Top of SUPPLIED MATERIAL

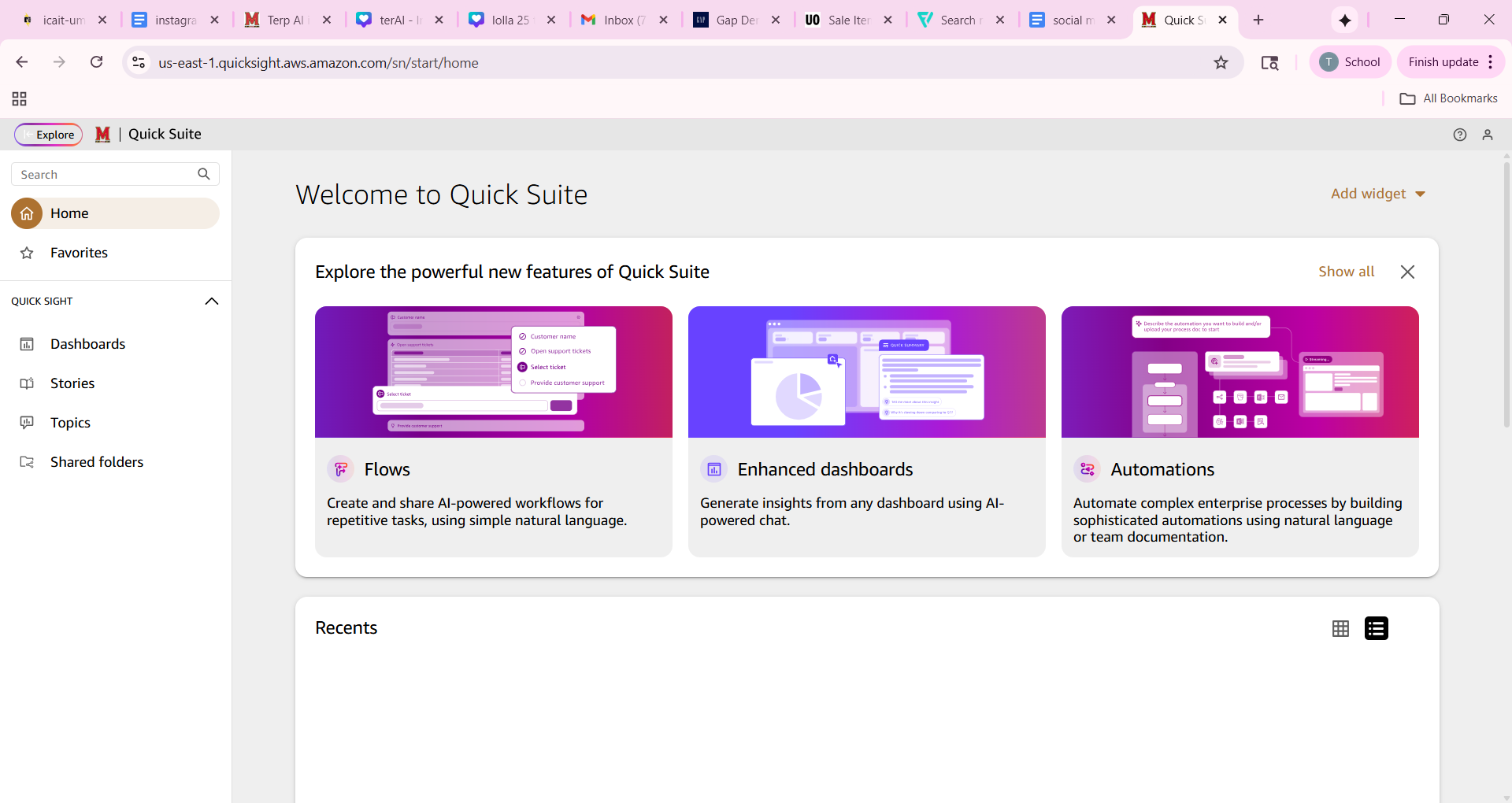Dismiss the Explore features panel
The image size is (1512, 803).
[1407, 272]
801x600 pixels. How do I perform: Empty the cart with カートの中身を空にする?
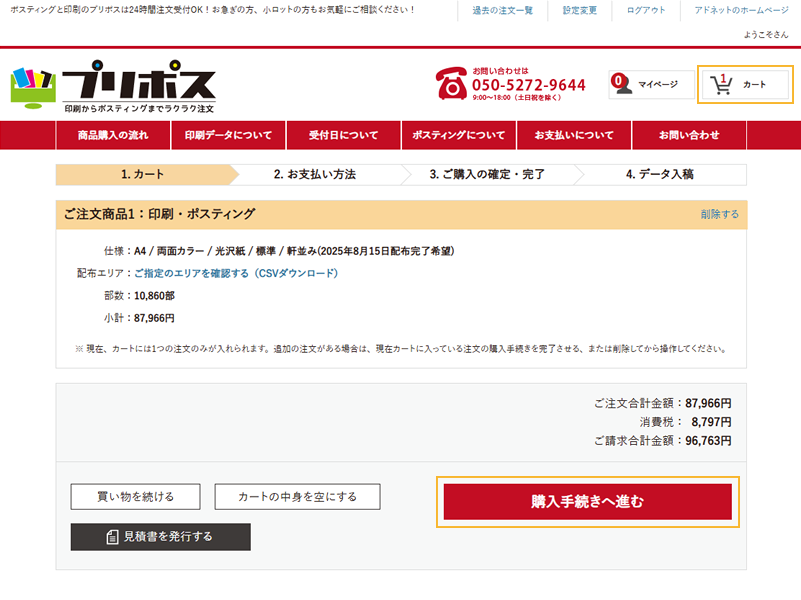[297, 496]
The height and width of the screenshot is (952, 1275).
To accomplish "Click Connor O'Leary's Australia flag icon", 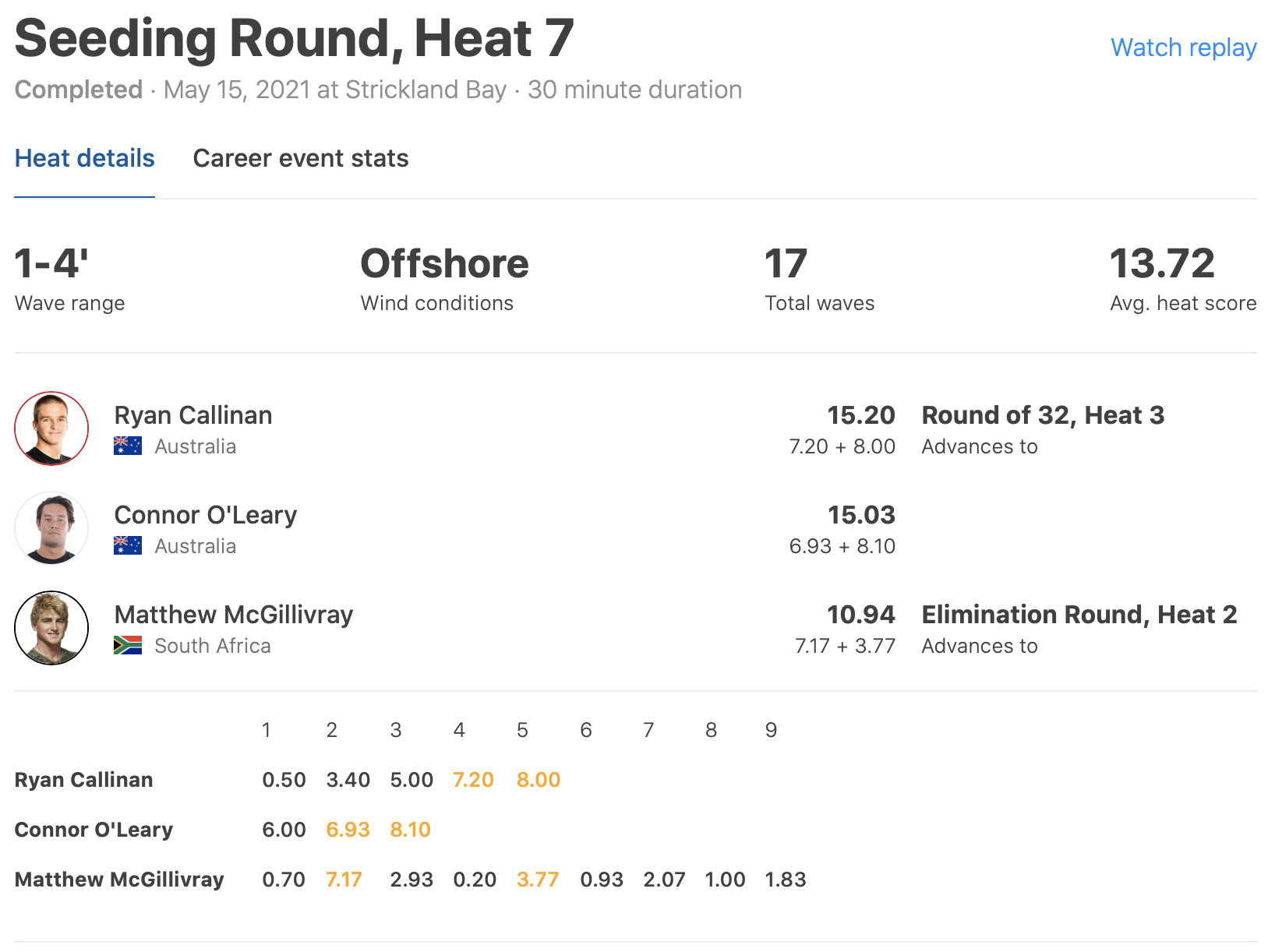I will 128,545.
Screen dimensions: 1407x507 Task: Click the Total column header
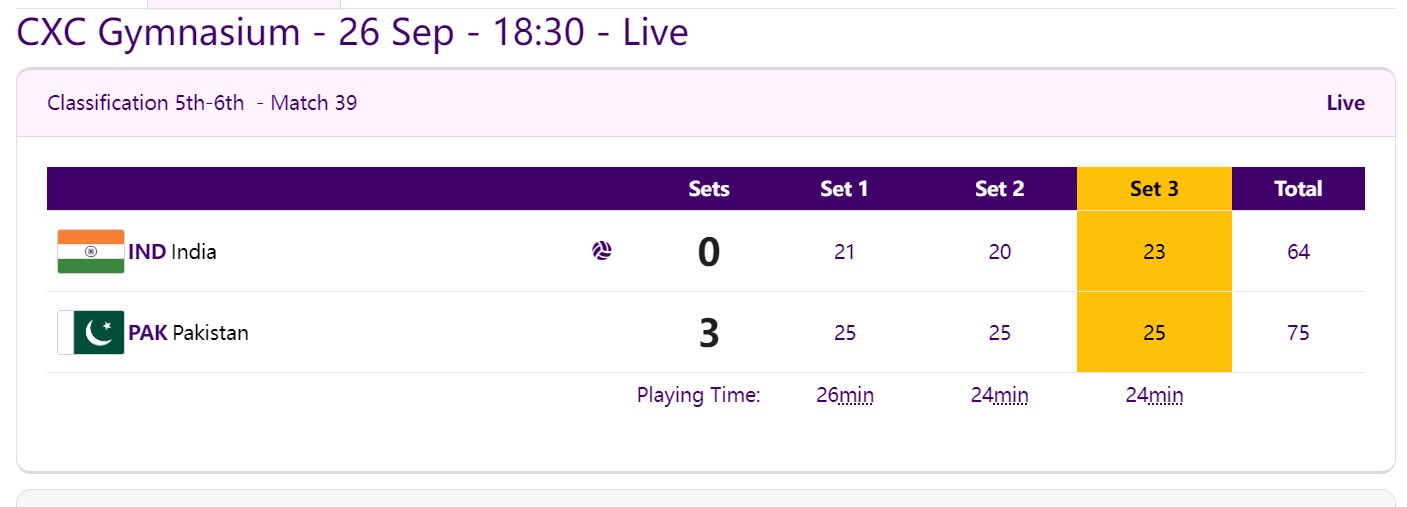(1298, 189)
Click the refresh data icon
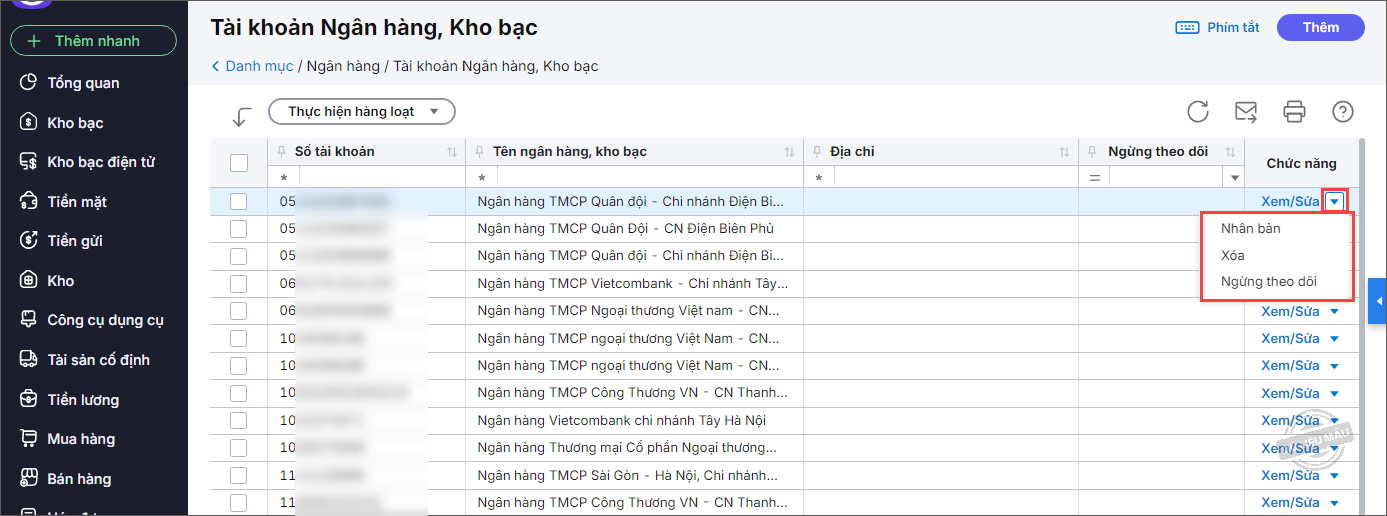The image size is (1387, 516). tap(1198, 111)
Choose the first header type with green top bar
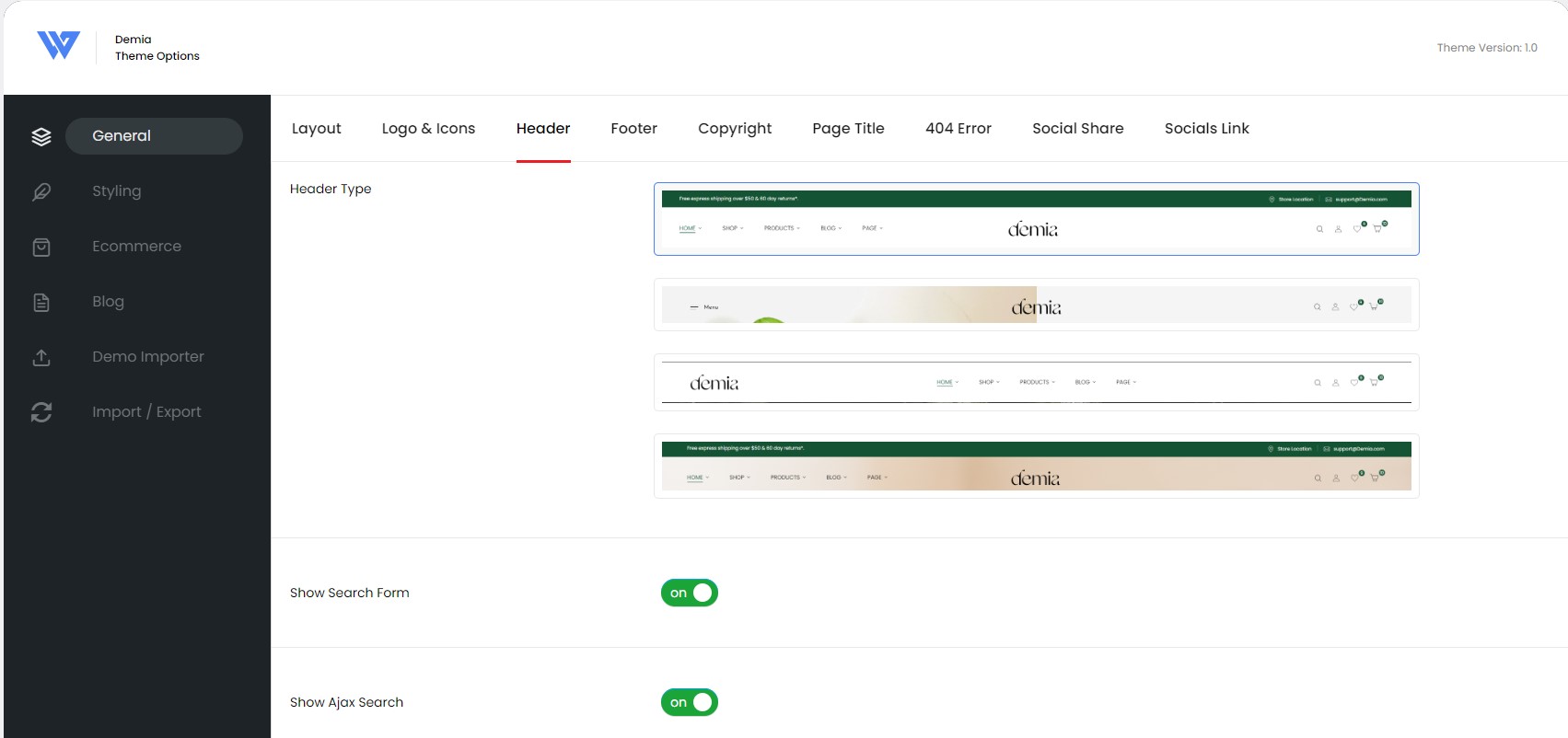Screen dimensions: 1568x738 tap(1037, 219)
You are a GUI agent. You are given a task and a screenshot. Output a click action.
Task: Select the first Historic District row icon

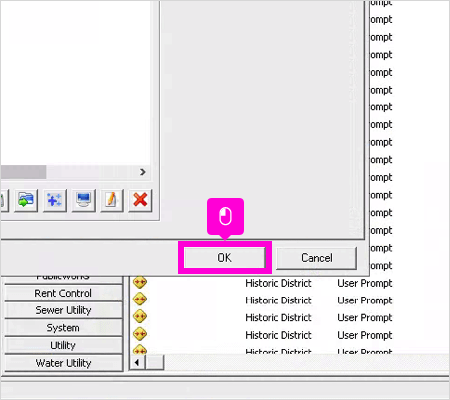pyautogui.click(x=140, y=282)
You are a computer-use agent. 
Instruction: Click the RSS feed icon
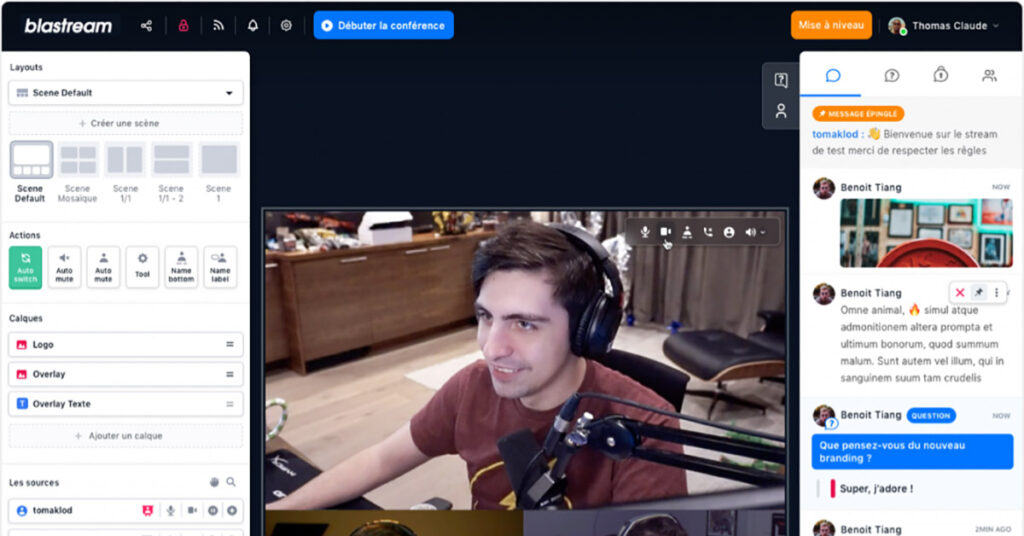(x=218, y=26)
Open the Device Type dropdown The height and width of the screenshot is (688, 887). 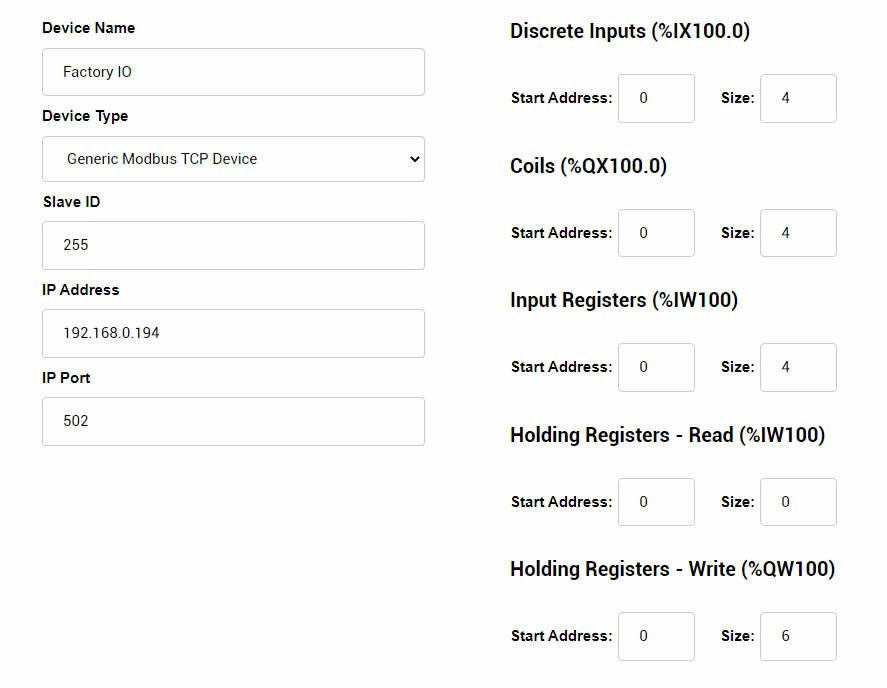(x=233, y=159)
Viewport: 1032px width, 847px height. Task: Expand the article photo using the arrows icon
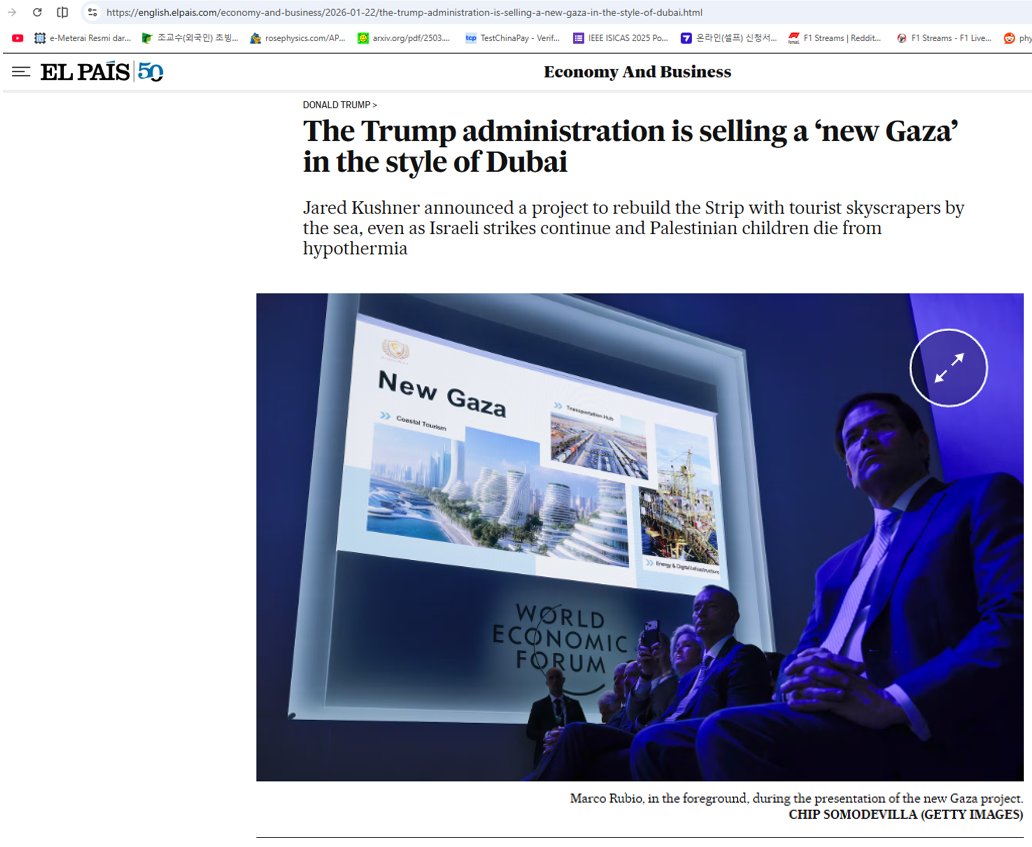click(948, 367)
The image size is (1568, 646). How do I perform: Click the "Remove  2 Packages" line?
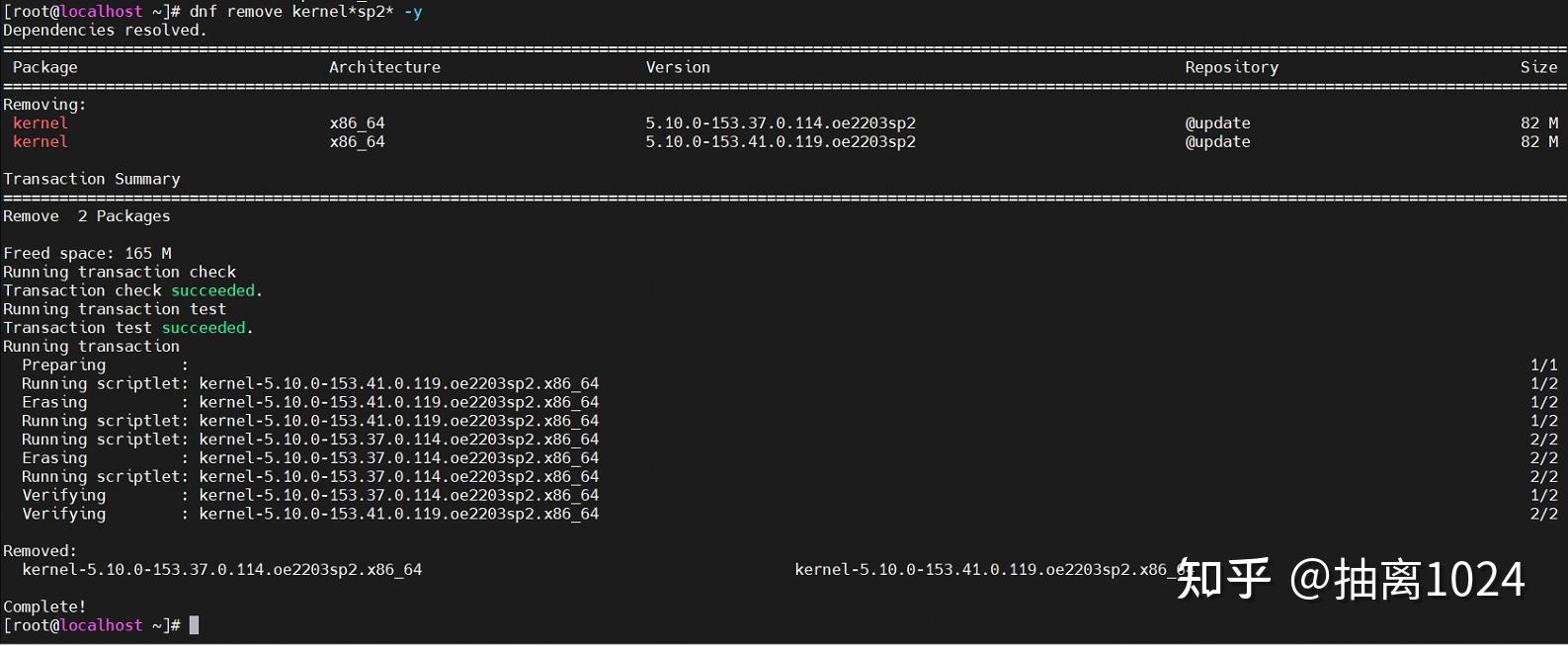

Bottom of SUPPLIED MATERIAL

» EXERCISE DIRECTIONS: Wherever a line contains the string "agent", copy that line from the data.

» WRITTEN ANSWER:
You are a GUI agent. You are given a task and a screenshot. Output a click action.
You are a computer-use agent. 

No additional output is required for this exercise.